The government of Argentina,  within the framework of a federal system, is a presidential representative democratic republic. The President of Argentina is both head of state and head of government. Executive power is exercised by the President. Legislative power is vested in the National Congress. The Judiciary is independent from the Executive and from the Legislature, and is vested in the Supreme Court and the lower national tribunals.

Executive Branch

The current composition of the Executive Branch includes only the Head of State and President, formally given the power over the Administration to follow through with the interests of the Nation. The President is also the Chief of the Argentine Armed Forces.

The President and the Vice President are elected through universal suffrage by the nation considered as a whole. The Constitutional reform of 1994 introduced a two-round system by which the winning President-Vice President ticket has to receive either more than 45% of the overall valid votes, or at least 40% of it and a 10% lead over the runner-up. In any other case, the two leading tickets get to face a second round whose victor will be decided by a simple majority. This mechanism was not necessary in the 1995 election, when it could have first come into use, nor in the 1999 election, nor in the last two presidential elections, occurred in 2007 and 2011. However, it was instrumental in the selection of Néstor Kirchner in 2003.

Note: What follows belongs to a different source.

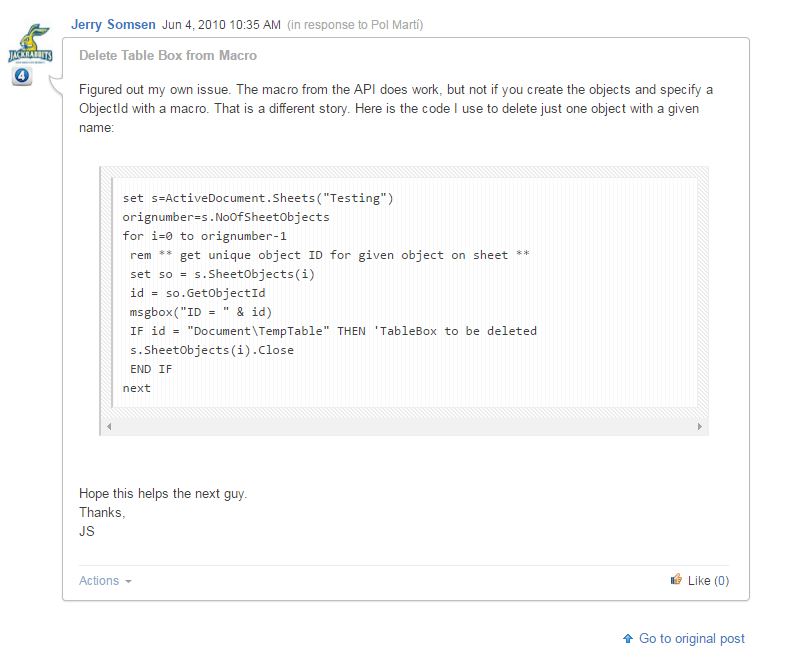Click the caret arrow beside Actions
Screen dimensions: 799x661
[x=128, y=582]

The cabinet of ministers is appointed by the president, but is not technically part of the Executive Power. The Vice President belongs to the legislative branch, since the position also holds the presidency of the Senate.

Legislative branch

The National Congress () constitutes the legislative branch of government. The Congress consists of the Senate (72 seats), presided by the Vice-President of the Nation, and the Chamber of Deputies (257 seats), currently presided by Julián Domínguez, deputy for Buenos Aires province. Senators stay in office for six years, and deputies, for four.

Each of the Provinces and the Autonomous City of Buenos Aires elect deputies and senators directly. Deputies are representatives of the whole people of the Nation, while Senators represent their districts. Each district elects a number of deputies roughly proportional to their overall population by proportional representation, and three senators: two for the majority, and one for the first minority. Members of both chambers are allowed indefinite re-elections.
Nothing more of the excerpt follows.